Актеру-певцу среднего масштаба в этой роли есть где разгуляться. Но для гиганта вся роль в целом представляет как бы детский костюм.

Мы знаем, что Шаляпин умел и из музыкально слабого материала лепить замечательные вокальные образы. Кто предварительно знакомился с клавиром оперы Массне «Дон-Кихот», а затем слушал Шаляпина в заглавной роли, тот с трудом верил глазам и ушам своим — до того Шаляпин умел выражением больших человеческих чувств превзойти возможности композитора.

В партии же Тонио это Шаляпину не удавалось: при всех оговорках талантливый веризм Леонкавалло держал его в рамках определенных интонаций и ритмов. Не исключено, что какую-то роль играла и тесситура партии — баритоновая, а не басовая.

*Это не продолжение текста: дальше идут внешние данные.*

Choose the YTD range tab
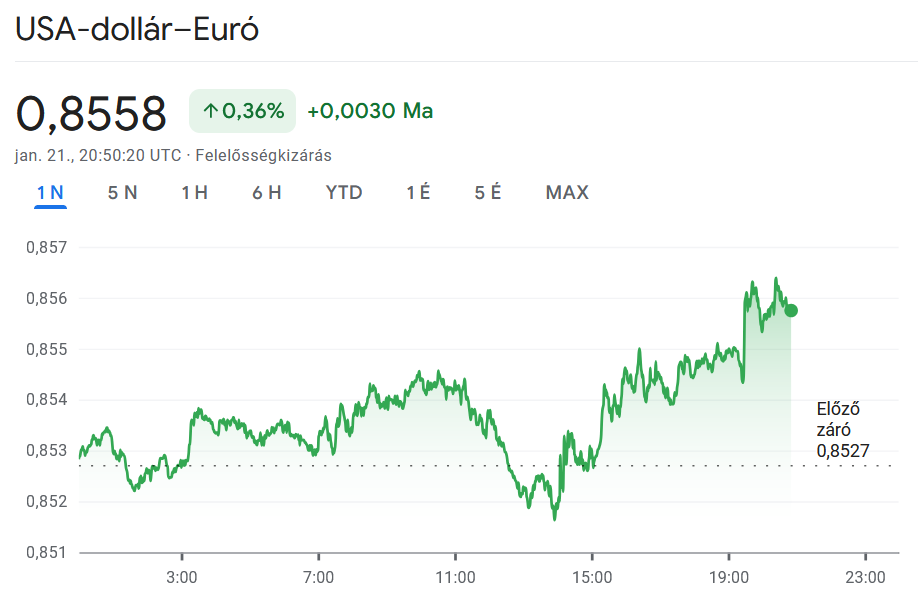The height and width of the screenshot is (594, 918). click(344, 193)
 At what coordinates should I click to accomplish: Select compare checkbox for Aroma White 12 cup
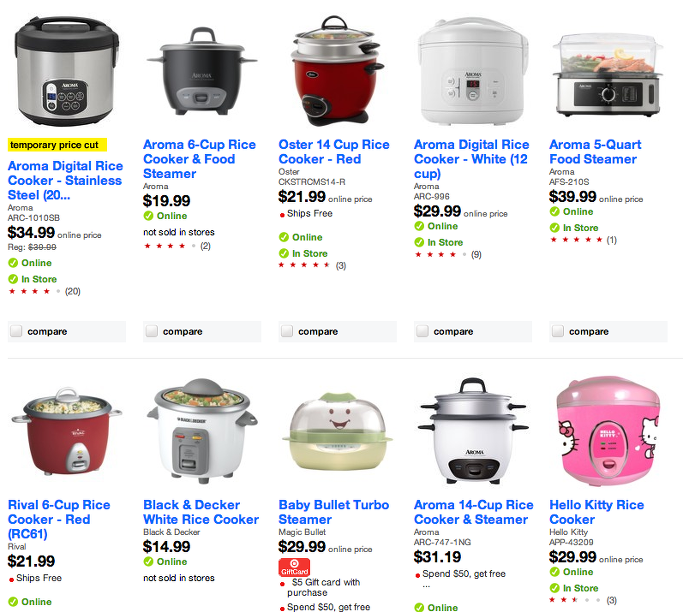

Конечно, Шаляпин пел и «Пролог» и всю партию лучше других исполнителей и то тут, то там озарял сцену лишь ему одному свойственным жестом или интонацией, но какая-то вялость, отсутствие захваченности творимым образом, отсутствие того самого внутреннего трепета, которым он действительно потрясал слушателей, отмечались и в пении и в игре. На сцене был Шаляпин, но не было «шаляпинского».

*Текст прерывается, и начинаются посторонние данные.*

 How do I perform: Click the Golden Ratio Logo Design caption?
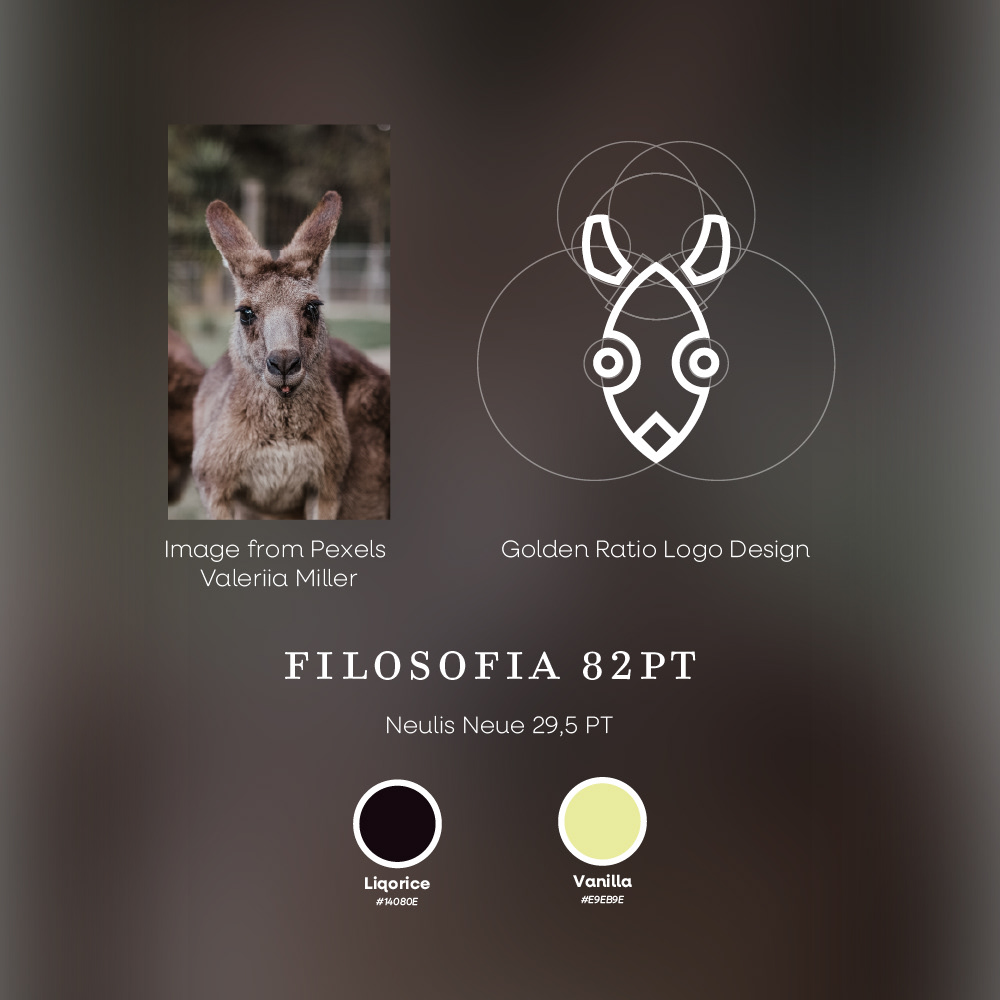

Другую, но почти столь же неблагодарную для творчества

<Стр. 516>

Шаляпина почву представляла опера Делиба «Лакме». Образ Нилаканты очерчен автором недостаточно сильно со стороны музыкальной драматургии. Нилаканта должен был бы предстать носителем патриотической идеи, ясно и ярко выраженным борцом против колонизаторов. На таком материале Шаляпин мог бы совершить обычное для него чудо. На деле все сводится к стремлению Нилаканты вернуть дочери ее улыбку и красивым, но драматически маловыразительным «Стансам». Роль схематична, образ Нилаканты мелковат, слащав. Конечно, и здесь Шаляпин был своеобразен и в высшей степени интересен, но «борисовского», «сальериевского» Шаляпина здесь все же не было, да и не могло быть.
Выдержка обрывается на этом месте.